The Southbank Centre has long championed African music, the heartbeat of my continent, having played host to wonderful performers from Algeria to Zimbabwe, and this year’s Africa Utopia was no different.
The entire weekend was abuzz with the colours, scents and sounds of Africa as performers, traders, dancers, chefs and musicians brought Africa to the Southbank.
If you are going to have a memorable finale though, it is only fitting that you invite musicians who breathe the music, who love the continent, who are passionate about the rhythm.
Tony Allen, the powerhouse behind the drums of the late, great Fela Anikulapo-Kuti is just such a man, and with special guests Baaba Maal, Damon Albarn, Toumani Diabaté, Sidiki Diabaté and Oxmo, the audience felt music as they never have before, I’m sure. Certainly, we all rose to our feet at the end, and for a few minutes, everyone in that hall forgot all except the throb of the drums and the sweet sound of music and joy.
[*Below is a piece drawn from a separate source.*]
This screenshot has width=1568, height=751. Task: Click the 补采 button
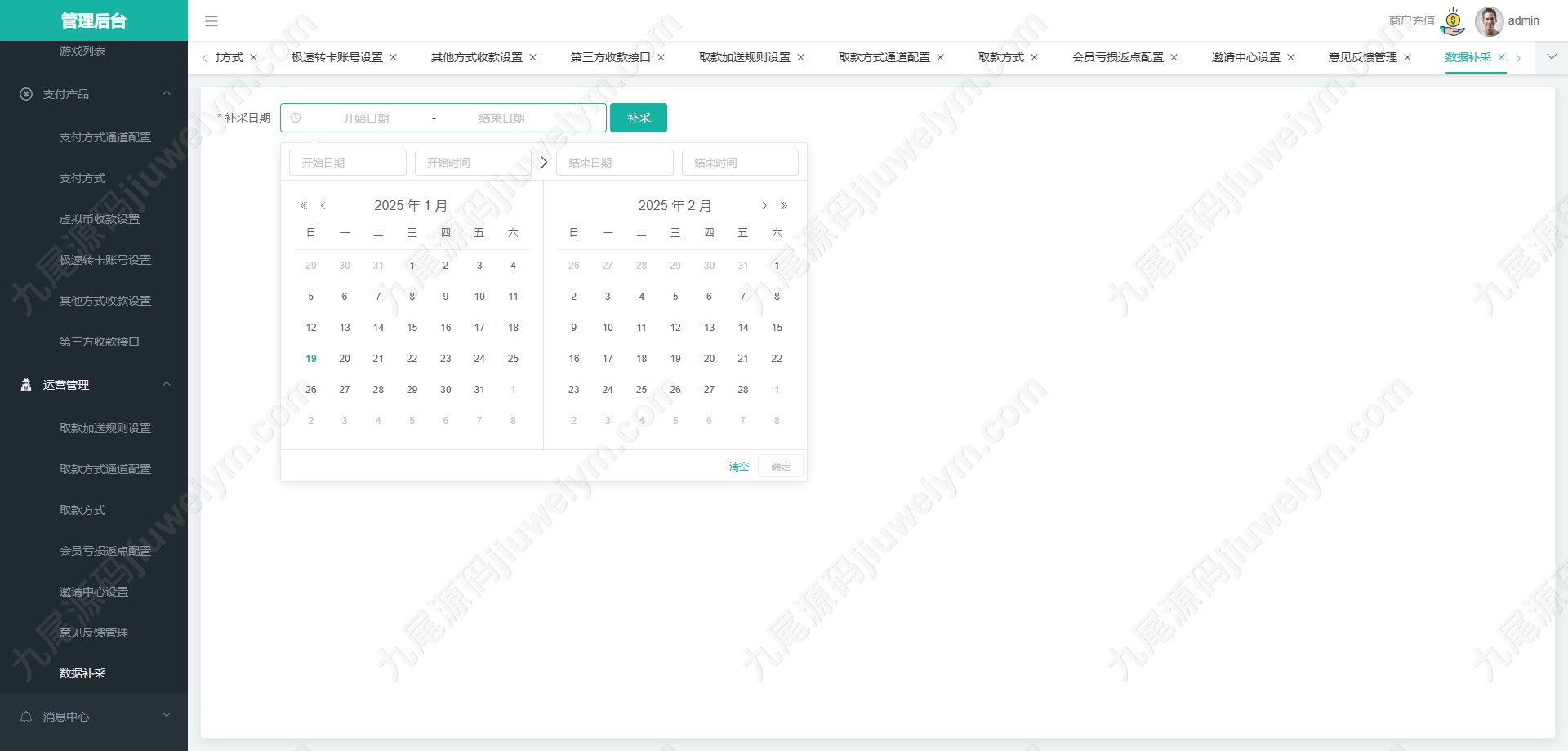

Baaba Maal, that celebrated Senegalese king of sound was on hand to lend his voice to the amazing evening, and as we know, he can do no wrong.
Damon Albarn completely blew me away: his strong vocals overlaid with African percussions was surprisingly good and I simply couldn’t get enough. There is no doubt that he is a big fan, and his deference Tony Allen was quite touching to see given that he is himself a consummate artiste in his own genre.
My highlight of the night, however, was Sidiki Diabaté. The young Malian who is already accomplished in his skills on the kora, performed with his father, the Grammy Award winning Toumani Diabaté.
They come from a long line of kora players with Sidiki being the 71st generation of the unique West African stringed instrument; this family are believed to be one of the chief custodians of African music, and it is easy to see why. Their performance was haunting, beautiful, and…just excellent. I have searched for everything they have ever done on YouTube, and my day has been filled with their sound. Sublime.
I left the venue feeling exhilarated and proud. Proud of my continent, proud of the artistes for whom music is oxygen, and proud of the Southbank Centre for showing this side of Africa to the world.